Viel dringender als eine weitere Tank- und Rastanlage benötigt die B10 in diesem Bereich eine Entscheidung aus Berlin. Dem Bundesverkehrsministerium liegen drei Trassenvarianten zur Entscheidung vor, wie die Strecke zwischen Hinterweidenthal und Hauenstein vierspurig ausgebaut werden soll. Berücksichtigt man naturschutzfachliche Gründe, dann gibt es eigentlich nur eine Variante, die in Frage kommt. Das Entscheidungsverfahren hat sich mittlerweile so in die Länge gezogen, dass naturschutzfachliche Gutachten ihre Gültigkeit verloren hatten und neu eingeholt werden mussten.

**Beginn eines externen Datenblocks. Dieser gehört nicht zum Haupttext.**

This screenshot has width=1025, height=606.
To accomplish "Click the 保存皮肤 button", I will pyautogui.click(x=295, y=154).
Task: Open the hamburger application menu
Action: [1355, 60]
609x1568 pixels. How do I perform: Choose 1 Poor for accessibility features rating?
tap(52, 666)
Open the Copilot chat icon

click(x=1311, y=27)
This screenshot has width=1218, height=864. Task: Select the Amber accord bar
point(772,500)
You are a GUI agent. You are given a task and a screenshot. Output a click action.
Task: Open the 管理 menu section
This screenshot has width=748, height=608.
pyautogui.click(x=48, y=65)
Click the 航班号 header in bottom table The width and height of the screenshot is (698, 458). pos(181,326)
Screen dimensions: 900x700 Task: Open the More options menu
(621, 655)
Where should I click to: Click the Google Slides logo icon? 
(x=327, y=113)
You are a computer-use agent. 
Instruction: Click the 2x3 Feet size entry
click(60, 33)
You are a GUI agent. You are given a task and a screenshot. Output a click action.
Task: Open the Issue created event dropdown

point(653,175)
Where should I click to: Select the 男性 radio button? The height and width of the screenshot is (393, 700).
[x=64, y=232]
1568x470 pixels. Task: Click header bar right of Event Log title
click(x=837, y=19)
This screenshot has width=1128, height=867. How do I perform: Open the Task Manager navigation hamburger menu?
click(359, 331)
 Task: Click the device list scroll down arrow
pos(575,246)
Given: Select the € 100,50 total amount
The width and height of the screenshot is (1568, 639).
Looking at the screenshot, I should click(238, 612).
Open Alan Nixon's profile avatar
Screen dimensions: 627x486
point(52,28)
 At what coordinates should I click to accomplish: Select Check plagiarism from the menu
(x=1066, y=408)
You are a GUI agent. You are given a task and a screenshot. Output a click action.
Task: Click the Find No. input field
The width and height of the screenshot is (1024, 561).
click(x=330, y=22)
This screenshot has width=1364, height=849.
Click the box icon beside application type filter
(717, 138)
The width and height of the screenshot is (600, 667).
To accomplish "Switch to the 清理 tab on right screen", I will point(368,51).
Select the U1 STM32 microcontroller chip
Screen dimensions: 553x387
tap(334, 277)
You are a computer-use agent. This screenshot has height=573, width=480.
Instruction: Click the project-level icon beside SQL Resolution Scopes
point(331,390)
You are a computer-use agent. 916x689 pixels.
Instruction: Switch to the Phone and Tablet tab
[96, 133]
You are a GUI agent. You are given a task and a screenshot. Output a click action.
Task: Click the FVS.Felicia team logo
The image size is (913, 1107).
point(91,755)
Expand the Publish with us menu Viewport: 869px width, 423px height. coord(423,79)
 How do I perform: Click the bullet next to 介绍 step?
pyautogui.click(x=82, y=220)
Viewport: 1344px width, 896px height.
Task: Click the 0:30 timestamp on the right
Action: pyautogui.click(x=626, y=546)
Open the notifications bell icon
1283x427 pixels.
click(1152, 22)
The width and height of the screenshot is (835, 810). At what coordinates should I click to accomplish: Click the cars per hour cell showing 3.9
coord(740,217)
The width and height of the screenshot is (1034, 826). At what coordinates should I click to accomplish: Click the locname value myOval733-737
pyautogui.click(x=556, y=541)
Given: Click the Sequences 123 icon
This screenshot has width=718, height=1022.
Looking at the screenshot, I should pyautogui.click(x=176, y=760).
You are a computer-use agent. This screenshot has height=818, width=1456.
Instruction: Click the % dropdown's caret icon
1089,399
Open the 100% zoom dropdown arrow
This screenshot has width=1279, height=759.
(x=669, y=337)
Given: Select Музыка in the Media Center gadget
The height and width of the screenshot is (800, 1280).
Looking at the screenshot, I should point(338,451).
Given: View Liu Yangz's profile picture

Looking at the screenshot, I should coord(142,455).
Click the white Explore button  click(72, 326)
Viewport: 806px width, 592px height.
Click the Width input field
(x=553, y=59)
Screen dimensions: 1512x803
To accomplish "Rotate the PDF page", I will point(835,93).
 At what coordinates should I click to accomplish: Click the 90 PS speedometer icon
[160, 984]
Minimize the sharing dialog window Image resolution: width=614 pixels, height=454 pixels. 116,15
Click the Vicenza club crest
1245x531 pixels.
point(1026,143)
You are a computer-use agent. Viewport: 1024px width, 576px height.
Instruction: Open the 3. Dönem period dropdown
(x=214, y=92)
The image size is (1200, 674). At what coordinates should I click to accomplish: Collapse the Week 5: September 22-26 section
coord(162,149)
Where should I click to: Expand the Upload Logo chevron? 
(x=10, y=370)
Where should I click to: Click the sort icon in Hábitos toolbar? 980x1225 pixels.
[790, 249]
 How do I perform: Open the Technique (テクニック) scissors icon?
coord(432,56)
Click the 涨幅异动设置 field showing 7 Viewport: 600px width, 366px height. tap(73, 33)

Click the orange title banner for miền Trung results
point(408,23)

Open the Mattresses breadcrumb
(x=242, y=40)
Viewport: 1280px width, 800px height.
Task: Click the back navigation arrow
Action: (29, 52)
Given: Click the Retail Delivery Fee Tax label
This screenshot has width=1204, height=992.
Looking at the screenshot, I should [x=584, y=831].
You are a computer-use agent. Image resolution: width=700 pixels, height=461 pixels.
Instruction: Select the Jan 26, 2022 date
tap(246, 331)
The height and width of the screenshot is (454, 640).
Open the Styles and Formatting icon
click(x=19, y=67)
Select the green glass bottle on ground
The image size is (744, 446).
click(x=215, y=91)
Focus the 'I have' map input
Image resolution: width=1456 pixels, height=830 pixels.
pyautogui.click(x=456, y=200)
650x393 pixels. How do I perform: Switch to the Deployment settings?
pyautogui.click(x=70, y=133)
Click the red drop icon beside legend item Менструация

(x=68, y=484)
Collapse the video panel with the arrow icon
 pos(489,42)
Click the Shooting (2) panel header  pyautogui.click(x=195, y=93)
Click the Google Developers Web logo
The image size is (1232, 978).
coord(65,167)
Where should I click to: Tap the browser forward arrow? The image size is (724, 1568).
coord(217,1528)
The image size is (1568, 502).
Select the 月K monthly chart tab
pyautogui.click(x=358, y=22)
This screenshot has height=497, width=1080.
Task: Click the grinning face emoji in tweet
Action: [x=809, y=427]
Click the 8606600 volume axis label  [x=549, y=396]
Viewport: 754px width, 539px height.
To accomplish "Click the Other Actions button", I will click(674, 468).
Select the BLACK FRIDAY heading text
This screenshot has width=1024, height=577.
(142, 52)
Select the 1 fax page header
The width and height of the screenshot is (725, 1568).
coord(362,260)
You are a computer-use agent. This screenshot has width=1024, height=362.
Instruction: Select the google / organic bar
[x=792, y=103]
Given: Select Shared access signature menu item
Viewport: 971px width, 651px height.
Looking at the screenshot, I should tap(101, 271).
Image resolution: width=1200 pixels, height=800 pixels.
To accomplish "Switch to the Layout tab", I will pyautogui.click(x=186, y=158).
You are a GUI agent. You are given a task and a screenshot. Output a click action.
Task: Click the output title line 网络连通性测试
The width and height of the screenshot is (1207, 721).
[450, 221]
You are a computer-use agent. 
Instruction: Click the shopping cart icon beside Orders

Entscheidung zur Trassenführung
Warum das alles so lange dauert, ist nicht nachzuvollziehen. Das Bundesverkehrsministerium steht jetzt in der Pflicht und muss liefern. Es muss auf den Tisch, wie gebaut werden soll, damit es in diesem Bereich vorwärtsgeht. Denn bis die Bagger wirklich rollen, um die B10 zwischen Hinterweidenthal und Hauenstein vierspurig auszubauen, werden noch Jahre vergehen. Wer sich daran erinnert, wie lange es dauerte, bis der Abschnitt im Bereich der Bahnüberführung bei Hinterweidenthal gebaut und freigegeben war, der rechnet bei Fertigstellungsterminen in Sachen B10 mittlerweile in Jahrzehnten.
Immerhin wird sich in den nächsten Wochen an der Felsnase bei Hauenstein etwas tun. Mit der Rodung beginnen die Arbeiten zur Beseitigung dieser Engstelle, die dem Ausbau bislang im Wege stand. In diesem Bereich wird die B10 dreispurig ausgebaut, das Baurecht liegt vor.